The fact that it is evident that the testator did not intend to die intestate, as to any part of his estate, the fact that it could not be determined, until the death of the wife, whether or not any of the real estate mentioned in the seventh clause *551of the will was or was not disposed of by the will, and the fact that the testator knew that it could not be so determined, seem to indicate a very plain intent upon the part of the testator that the question as to what real estate was disposed of by the will was to depend upon the fact as to who could take under the seventh clause of the will at the death of his wife.

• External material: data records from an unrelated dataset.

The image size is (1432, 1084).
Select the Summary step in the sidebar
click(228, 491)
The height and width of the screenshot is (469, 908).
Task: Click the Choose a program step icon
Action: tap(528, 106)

He seems to have intended that his wife might, by will, dispose of all the estate which did not pass by the will, and whether the real estate mentioned in the seventh clause of the will did or did not pass under the will, could only be determined upon the death of the wife, and in view of this fact he gives his wife the right by will to designate to whom all his estate should go, which did not pass to some designated party under the will.
It being, therefore, the intention of the testator that what was otherwise disposed of by the will' was to be determined by the condition of affairs at the time of the death of his wife, there was no intent to take the real estate mentioned in the seventh clause out of the residue, unless there were some persons in being to take at the time of the death of the wife, and the rule hereinbefore stated does not apply.
For the above reason, together with those stated by the learned chief justice, I think that the judgment should be affirmed.
Judgment affirmed.*
The judgment entered upon this decision was affirmed by the court of appeals, April 7,1882.